Wednesday, October 7, 2009

Succession Planning Strategies

Posted by Mark Brousseau

Transferring the Reins: Ensure Smooth Succession Planning in Times of Change

By Laurel B. Sanders, Optical Image Technology (publicrelations@docfinity.com)

Grooming new leaders is challenging. Increasingly it’s causing corporate unease. Executives nationwide are bracing for an unprecedented exodus of experienced leaders. Unfortunately, most aren’t prepared for the impending knowledge loss. Unique conditions are creating anxiety:

... Droves of Baby Boomers leaving the workplace.
... Downsizing and corporate realignments.
... Significant merger and acquisition activity.
... Younger managers favoring career paths over long-term corporate loyalty.

The current corporate landscape is comprised of 78% professional, administrative, technical, and clerical professions.1In federal agencies alone, 70% of senior managers will be eligible to retire by 2010.2 The corporate picture is similar.

Soon, masses of knowledge workers will reach the revolving doors. Before they do, we must establish systems to share institutional knowledge with future leaders and ensure the continuity our businesses need to succeed. If we don’t help our future leaders to fully understand the ‘what,’ ‘when,’ ‘where,’ ‘how,’ and ‘why’ of the businesses they will direct, costly mistakes will be made. Transferring knowledge is vital.

Tools for change
Business process management (BPM) software is a powerful tool for smooth succession planning. Rules-based software lets you standardize, streamline, and automate routine processes; ensure authorized persons can access work and related files; and provide needed guidance to complete tasks. BPM tackles the challenges of a mobile workforce, managing information efficiently and filling potential gaps between outgoing and incoming leaders and their staff.

1.Enforce organizational hierarchies
As part of an enterprise content management (ECM) system, BPM follows pre-established hierarchies for document approval, signing, and more. New leaders don’t have to worry about anyone overlooking policies, approvals, or required signatures. The watchful eyes of BPM ensure policies are enforced.

2. Ensure processing consistency
BPM syncs business rules with stored document information to automatically prioritize projects, collect approvals, process exceptions appropriately, and more. Intuitive user interfaces simplify task fulfillment, providing instructions at every turn.

3. Assign user rights appropriately
BPM follows institutional rules for file access, giving workers appropriate permissions as they carry out assigned tasks. By pre-determining which workers are authorized to access, annotate, forward, or otherwise interact with documents, customers are treated fairly and consistently. Work moves forward quickly.

4.Leverage information enterprise-wide
It takes time to comprehend the unique interrelationship of business processes when employees assume new positions.
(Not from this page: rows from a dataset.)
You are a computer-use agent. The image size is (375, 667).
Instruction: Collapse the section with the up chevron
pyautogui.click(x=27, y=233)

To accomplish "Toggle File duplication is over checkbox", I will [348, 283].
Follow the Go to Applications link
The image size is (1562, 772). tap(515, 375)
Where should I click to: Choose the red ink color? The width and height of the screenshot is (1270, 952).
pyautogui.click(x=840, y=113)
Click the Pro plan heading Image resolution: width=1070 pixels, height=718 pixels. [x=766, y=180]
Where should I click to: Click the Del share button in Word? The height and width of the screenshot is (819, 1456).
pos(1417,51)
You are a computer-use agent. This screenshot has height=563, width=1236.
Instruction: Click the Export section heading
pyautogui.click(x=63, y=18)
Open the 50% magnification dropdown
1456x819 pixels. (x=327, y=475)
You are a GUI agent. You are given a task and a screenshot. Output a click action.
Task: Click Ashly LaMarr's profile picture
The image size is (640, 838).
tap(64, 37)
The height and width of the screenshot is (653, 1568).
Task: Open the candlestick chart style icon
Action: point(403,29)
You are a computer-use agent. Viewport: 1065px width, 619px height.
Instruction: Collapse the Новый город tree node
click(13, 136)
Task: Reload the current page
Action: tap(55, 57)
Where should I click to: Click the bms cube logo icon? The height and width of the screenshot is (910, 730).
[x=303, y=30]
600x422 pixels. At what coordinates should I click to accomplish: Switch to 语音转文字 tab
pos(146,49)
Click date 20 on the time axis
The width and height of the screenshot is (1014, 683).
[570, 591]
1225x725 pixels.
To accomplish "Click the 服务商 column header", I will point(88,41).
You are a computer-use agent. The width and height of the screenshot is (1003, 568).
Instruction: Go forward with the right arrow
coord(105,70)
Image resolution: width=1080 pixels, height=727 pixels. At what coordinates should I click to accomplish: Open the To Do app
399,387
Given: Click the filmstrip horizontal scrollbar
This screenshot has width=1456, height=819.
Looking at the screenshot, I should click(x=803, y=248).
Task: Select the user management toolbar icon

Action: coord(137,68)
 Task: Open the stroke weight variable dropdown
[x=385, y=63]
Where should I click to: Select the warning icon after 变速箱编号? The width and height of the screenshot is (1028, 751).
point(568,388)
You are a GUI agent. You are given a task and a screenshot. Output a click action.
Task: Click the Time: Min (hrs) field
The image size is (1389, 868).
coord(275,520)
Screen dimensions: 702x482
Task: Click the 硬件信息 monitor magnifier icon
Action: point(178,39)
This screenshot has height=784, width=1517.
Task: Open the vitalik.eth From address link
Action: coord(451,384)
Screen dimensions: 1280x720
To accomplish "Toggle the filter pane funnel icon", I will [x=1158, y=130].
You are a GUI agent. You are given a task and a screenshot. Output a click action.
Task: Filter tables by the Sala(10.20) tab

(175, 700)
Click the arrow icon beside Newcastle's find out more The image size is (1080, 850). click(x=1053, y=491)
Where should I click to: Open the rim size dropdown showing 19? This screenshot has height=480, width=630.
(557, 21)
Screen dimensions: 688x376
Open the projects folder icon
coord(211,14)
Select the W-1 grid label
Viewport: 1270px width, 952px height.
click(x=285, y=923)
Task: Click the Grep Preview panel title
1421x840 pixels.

BPM respects institutional rules, securely pushing and pulling information across the enterprise wherever it’s useful ― accounting to HR, claims to policy servicing, contracts to payroll ― and maximizing information usefulness.

5.Address performance weaknesses
Productivity reporting gives managers valuable insight into incoming requests and employee output. Work is allocated or reassigned according to workload, project priority, absenteeism, and more. Leaders gain needed agility and can respond appropriately to changing conditions.

Plan for success
Long-term success requires careful planning. Avert future chaos and disaster by starting your knowledge transfer now. The approaching exodus can’t be stopped, but by putting the systems and information in place that your future leaders will need, you can ensure a smooth transition. Your company will be positioned to thrive in the face of change.

1 Bureau of Labor Statistics website, www.bls.gov.
2 HR Magazine, December 2007, “Plugging the Boomer Drain.”